In January 2024 we launched the KNI Ambassadors program, where a group of faculty-nominated graduate students, postdoctoral scholars and researchers of the KNI Lab serve as leaders and liaisons for our community. In collaboration with KNI staff, the aim is that the Ambassadors will help create and steward new pathways for meaningful technical, scientific, and educational support. Meet the 2024 KNI Ambassadors cohort:
Anthony Ardizzi is a Research Engineer in Austin Minnich's group. Anthony's current research focus is on precision nanofabrication techniques for quantum device manufacturing. At present, he is working on atomic layer processing of III-V semiconductors, for the purpose of fabricating ultra low-noise HEMT amplifiers with improved noise performance, using the KNI cleanroom facilities. Such devices find widespread application in both quantum computing and radio astronomy. Anthony is also part of the Caltech Radio Astronomy Lab (CRAL) where we perform device characterization at microwave frequencies.
Wenyuan (Wen) Chen is an Electrical Engineering graduate student in Julia R. Greer's group who joined Caltech in 2020. Previously, he graduated from the University of Illinois Urbana-Champaign with a M.S. in Electrical Engineering and B.S. in Mechanical Engineering. His current research focuses on developing two-photon lithography processes for optical metamaterials.
Changsoon Choi is an Electrical Engineering graduate student in Axel Scherer's group, focusing on the fabrication of electrochemical sensors with nanopores. His research aims to enhance the sensitivity and throughput of nanopore sensors. He holds both a master's and bachelor's degree in physics from Korea University.
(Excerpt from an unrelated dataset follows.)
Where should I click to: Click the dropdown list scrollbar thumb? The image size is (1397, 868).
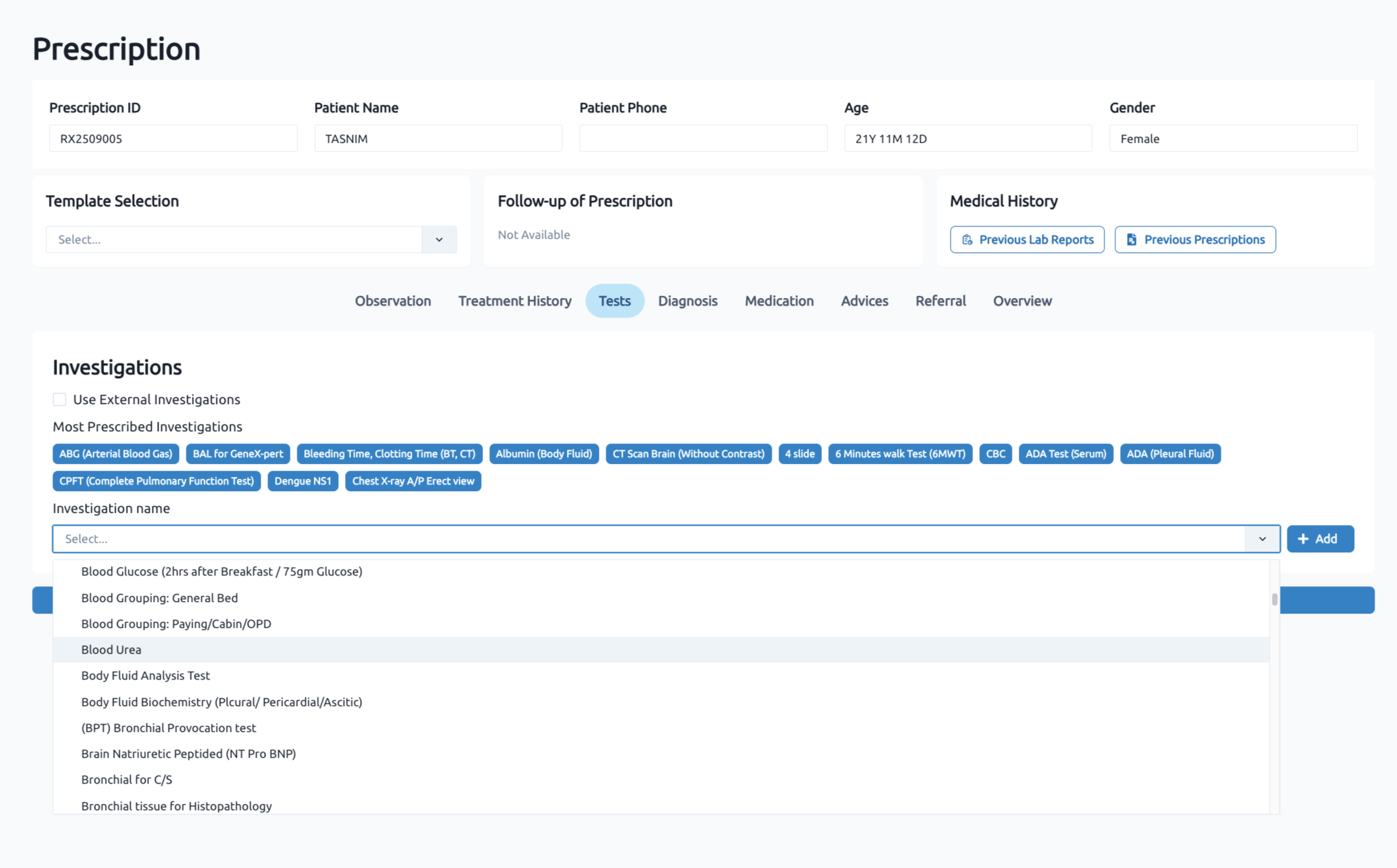1274,599
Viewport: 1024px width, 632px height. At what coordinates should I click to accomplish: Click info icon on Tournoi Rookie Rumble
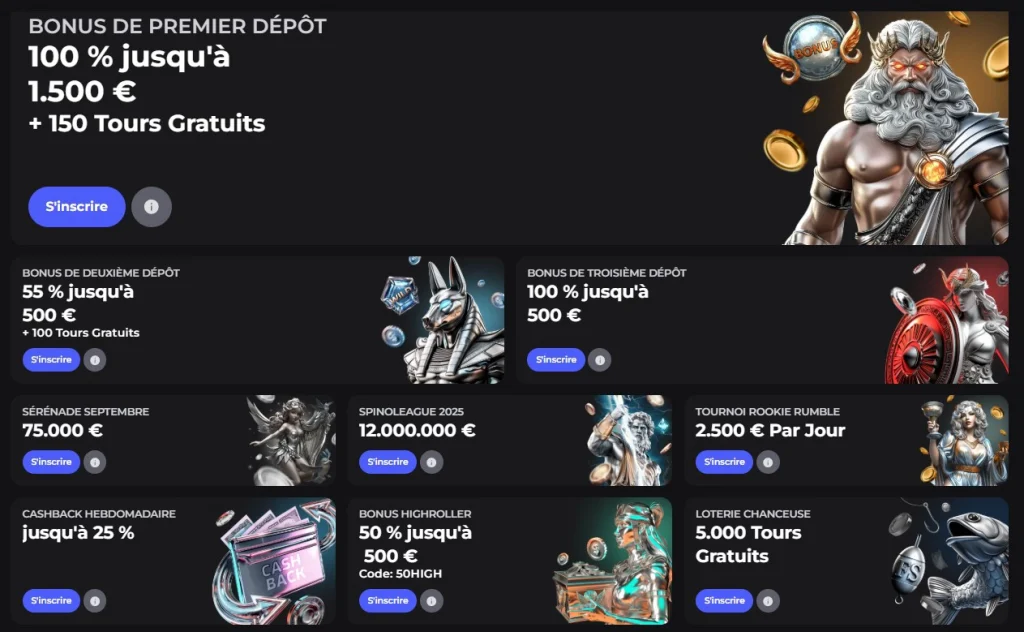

Yiran Suki Gu is a Materials Science graduate student in Andrei Faraon's group. Her research is centered on electro-optically reconfigurable metasurfaces and volumetric meta-optics. Diverging from traditional lenses, metasurfaces are crafted through artificially designed and fabricated structural units to achieve the desired properties and functionalities. Building upon many previous works, the Faraon group has integrated active organics with dielectric metasurfaces to demonstrate intensity/phase modulations of NIR light. Moreover, realizing that multi-layer structures can bring additional degrees of freedom, they investigate suitable optical resonances and new material/fabrication platforms.
Claudio Hail is a postdoctoral fellow at Caltech's Department of Applied Physics and Materials Science under the guidance of Prof. Harry A. Atwater. Claudio's research centers around highly resonant dielectric optical nanostructures and optomechanics. Prior to joining Caltech, he earned his PhD at ETH Zurich in 2020 in the group of Prof. Dimos Poulikakos, where he developed a technique for the on-demand nanoprinting of single fluorescent molecules and optical materials for structural coloring.
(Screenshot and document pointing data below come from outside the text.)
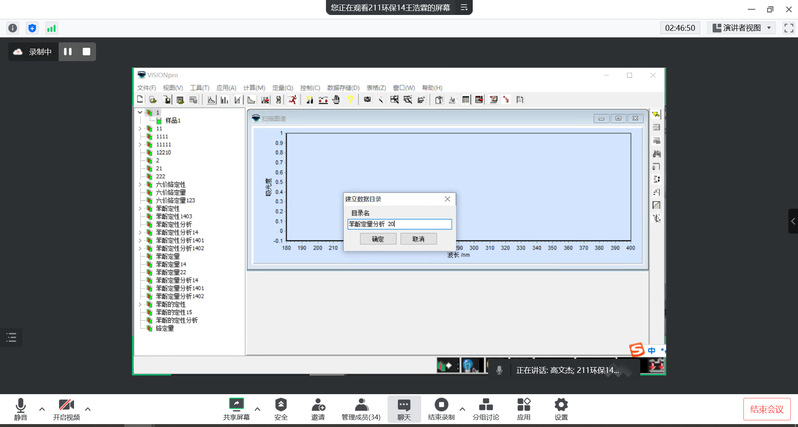Open 共享屏幕 screen sharing
Image resolution: width=798 pixels, height=427 pixels.
point(237,407)
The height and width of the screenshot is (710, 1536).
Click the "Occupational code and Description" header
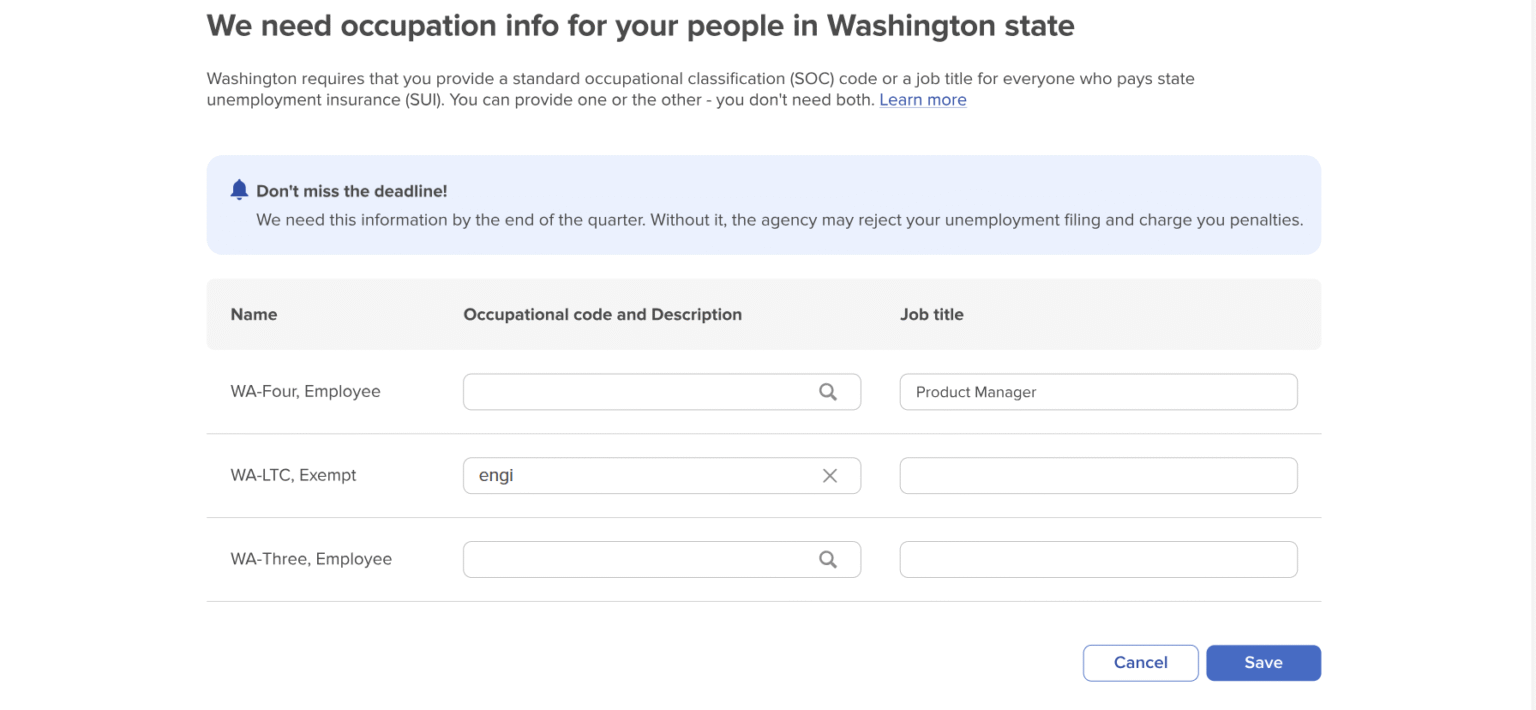[602, 314]
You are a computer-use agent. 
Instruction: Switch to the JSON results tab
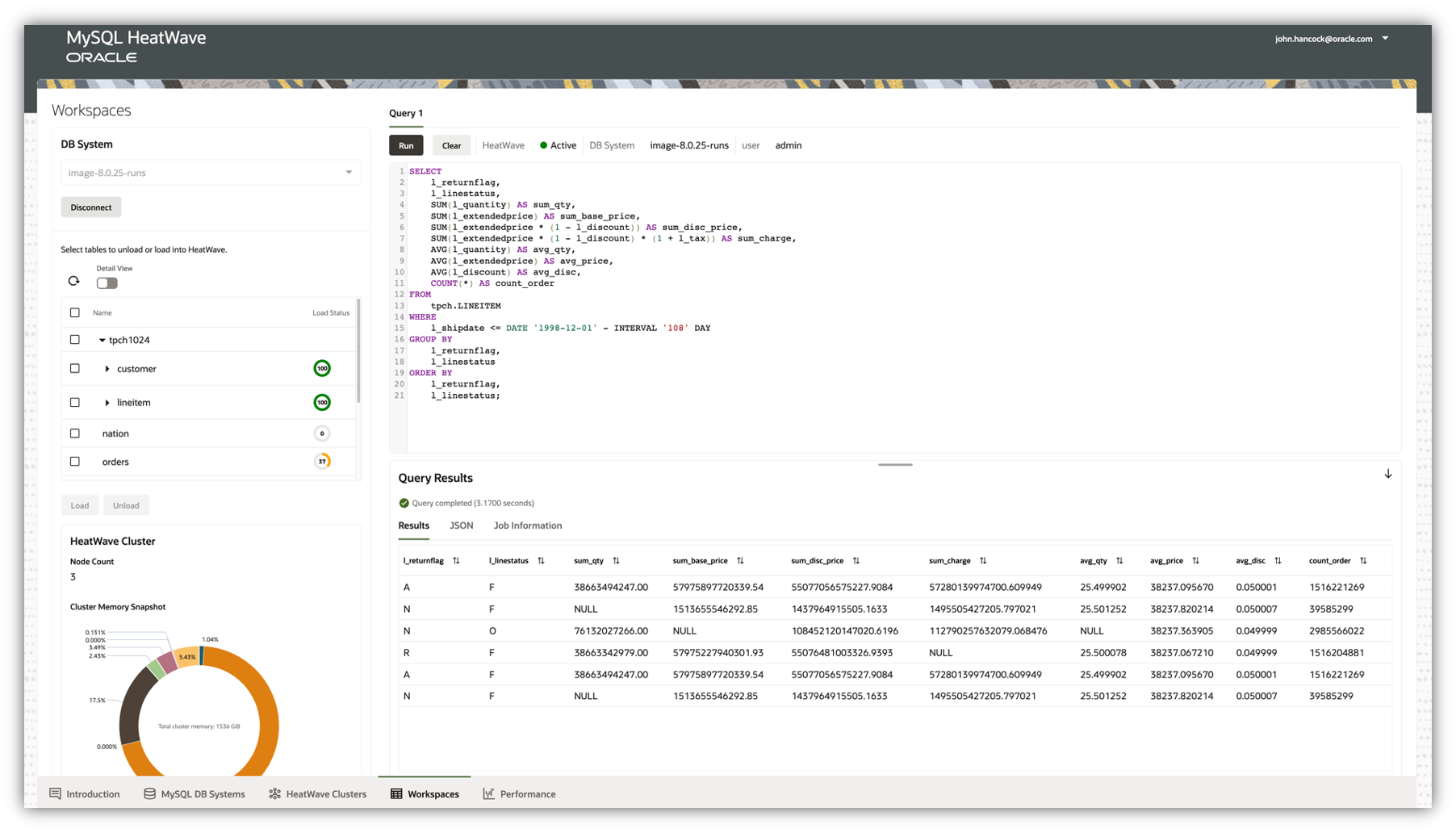[461, 525]

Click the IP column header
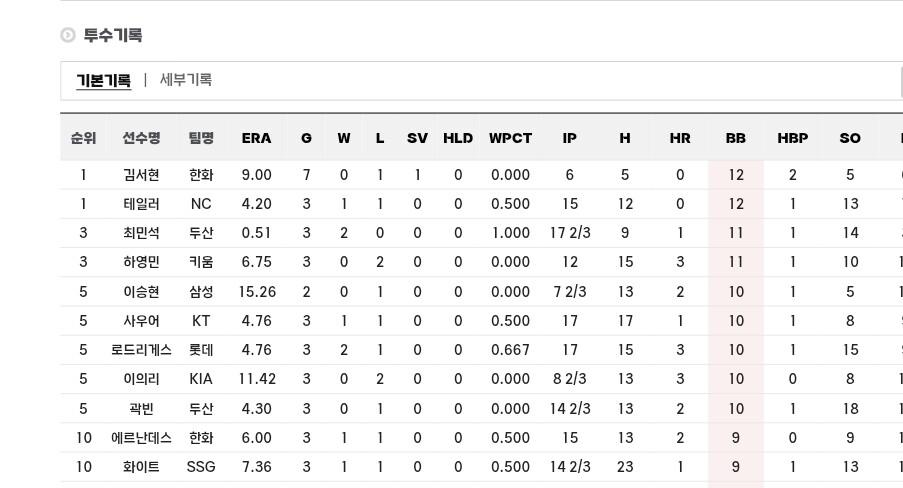tap(569, 138)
Duxing Hao is a Physics graduate student in Nai-Chang Yeh's group. Duxing has been a member of the KNI Lab since 2020. His current research focuses on transition metal dichalcogenide field effect transistors and cryogenic photocurrent spectroscopy with twisted light.
Mark Lohmann is a Nanofabrication Engineer in the research group of Prof. Michael L. Roukes. Mark works with a team of highly-skilled engineers to design and fabricate the nanodevices for the single-cell proteomics research effort as well as the other exciting projects underway in the Roukes Group. Before Caltech, he was an American Society for Engineering Education postdoctoral fellow at the Naval Research Laboratory under the advisement of Dr. Connie Li. Mark earned his Ph.D. in Physics from the University of California, Riverside in 2020 under the advisement of Prof. Jing Shi. His research focused on the interplay of spin and charge in two-dimensional material heterostructures.
Kevin Nakahara is a Mechanical Engineering graduate student in Julia R. Greer's group. His work centers around characterizing the mechanical properties of nanoarchitected composites from quasi-static to dynamic strain rates. The work utilizes a novel interference lithography technique enabled by metasurface masks to create nanoarchitected structures with macroscopic global dimensions (cm) and feature sizes in the hundreds of nm. These structures are then laid up into composites and mechanically tested.